- _What is required_
Render the lines from the one containing "Click EuroHPC/FZJ site text" through the end of the records as a Markdown table with columns No. and Line. Skip blank lines and omit the pictures.

[start of Rows]

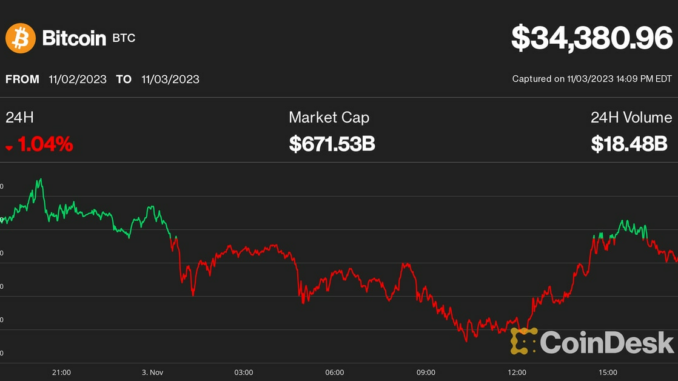678x381 pixels.
Task: Click the 15:00 time axis label
Action: [608, 372]
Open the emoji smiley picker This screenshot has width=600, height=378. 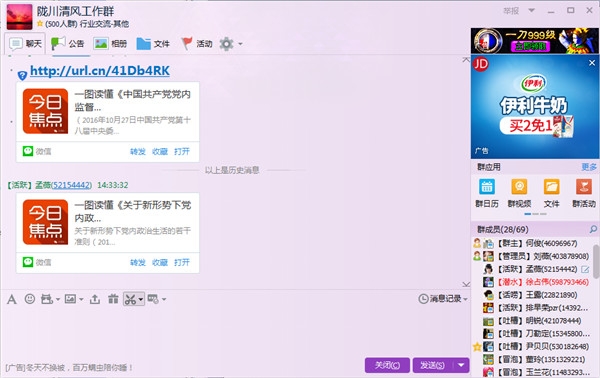[x=29, y=299]
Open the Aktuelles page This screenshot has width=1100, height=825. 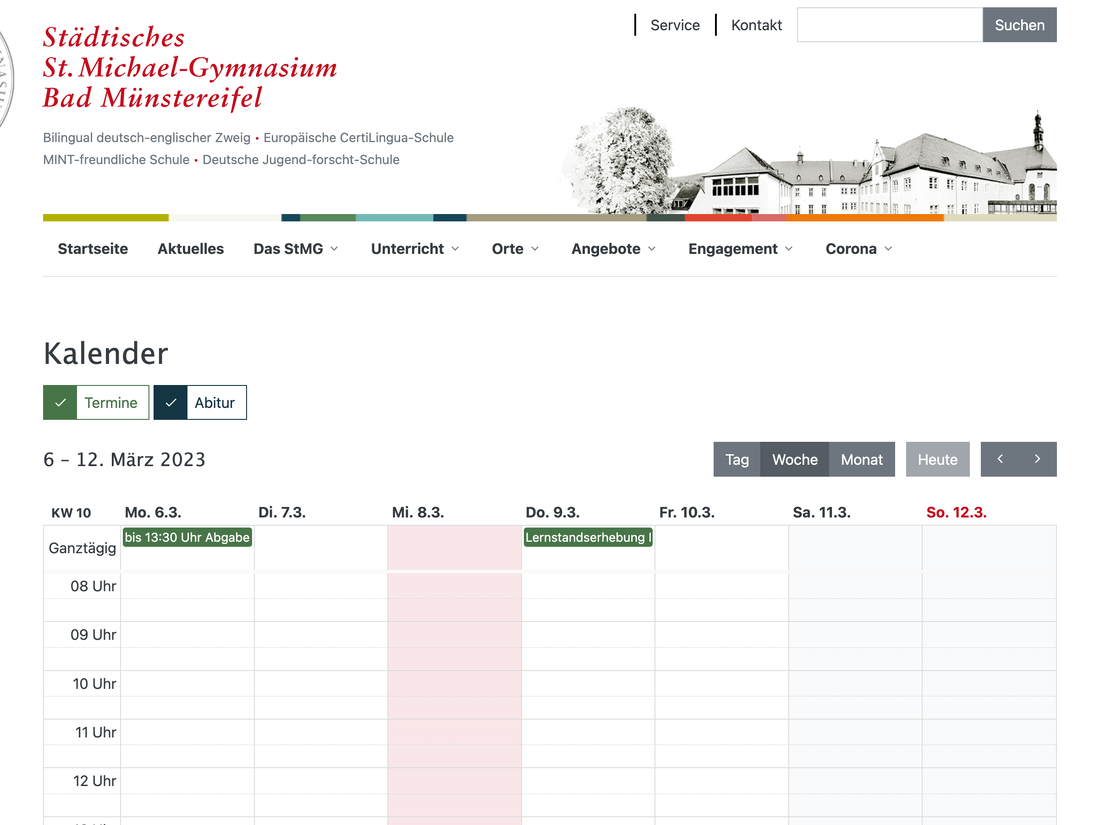click(x=190, y=249)
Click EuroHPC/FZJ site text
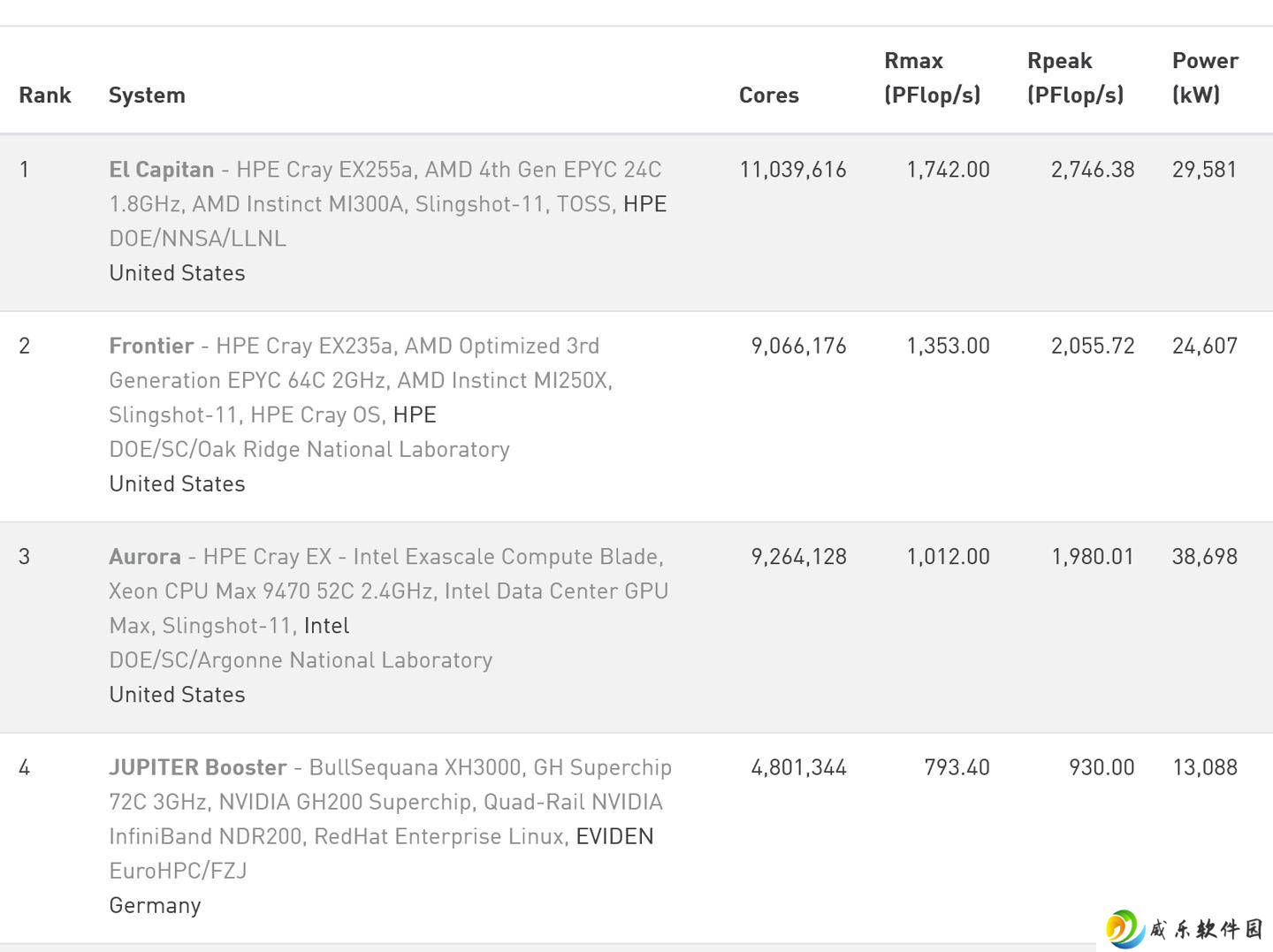 pos(178,871)
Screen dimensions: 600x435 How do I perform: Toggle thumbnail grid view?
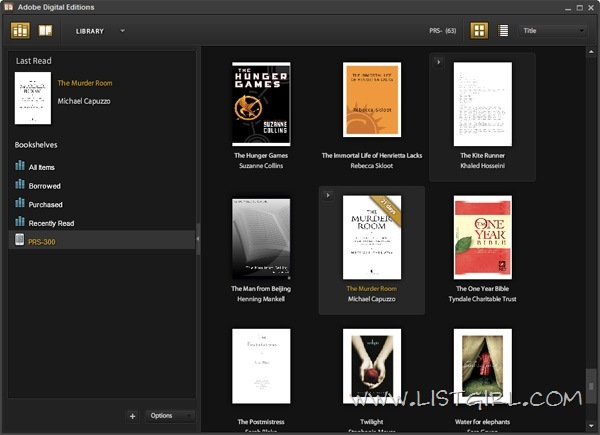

[end of Rows]

- _Answer to the exercise_
| No. | Line |
|---|---|
| 1 | Click EuroHPC/FZJ site text |
| 2 |  pos(178,871) |
| 3 | Screen dimensions: 600x435 How do I perform: Toggle thumbnail grid view? |